> **Task statement**: Across the records below, how many lines include the string "pixels"? State the number and nothing more.

> **Entries supplied**:
[Start of Attachment]

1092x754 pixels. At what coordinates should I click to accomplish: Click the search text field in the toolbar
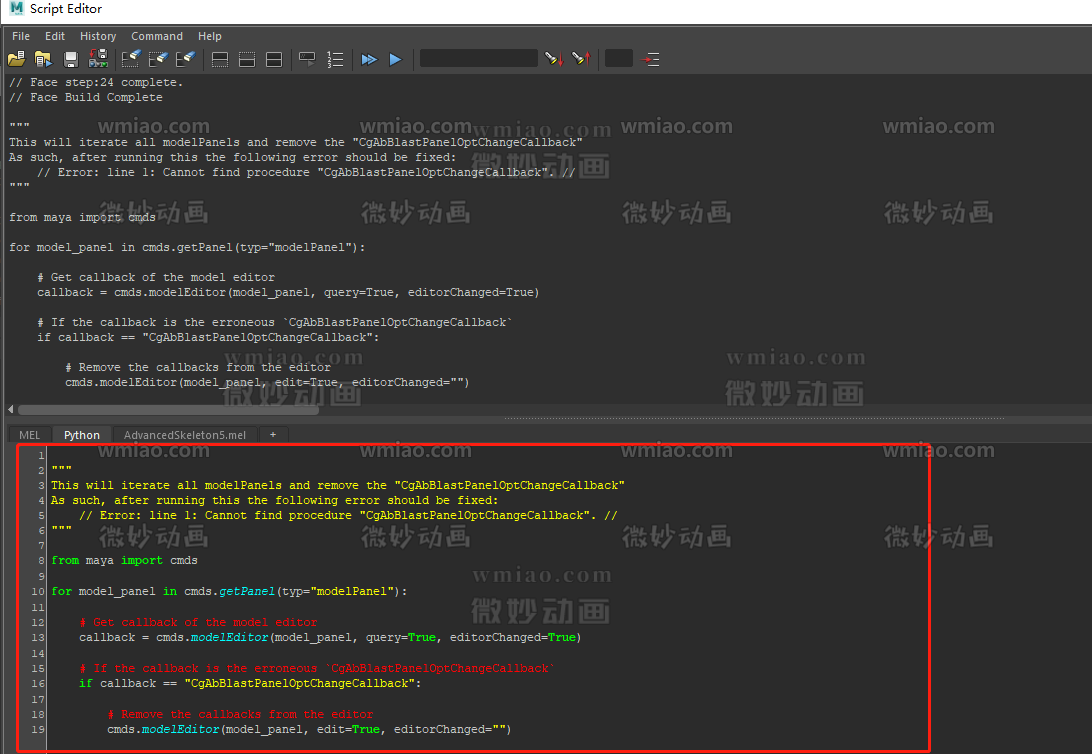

[End of Attachment]
[Start of Attachment]

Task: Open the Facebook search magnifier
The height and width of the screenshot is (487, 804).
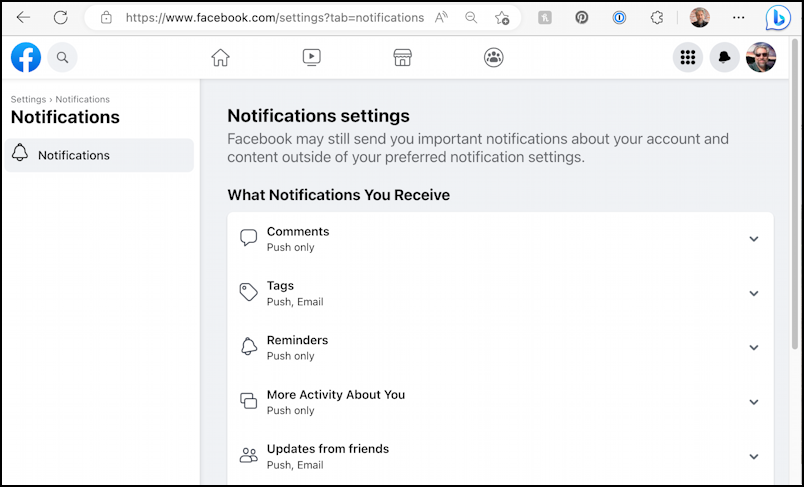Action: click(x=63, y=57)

[End of Attachment]
[Start of Attachment]

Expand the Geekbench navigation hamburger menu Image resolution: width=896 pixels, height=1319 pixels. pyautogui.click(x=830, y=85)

[End of Attachment]

> **Answer to this task**: 2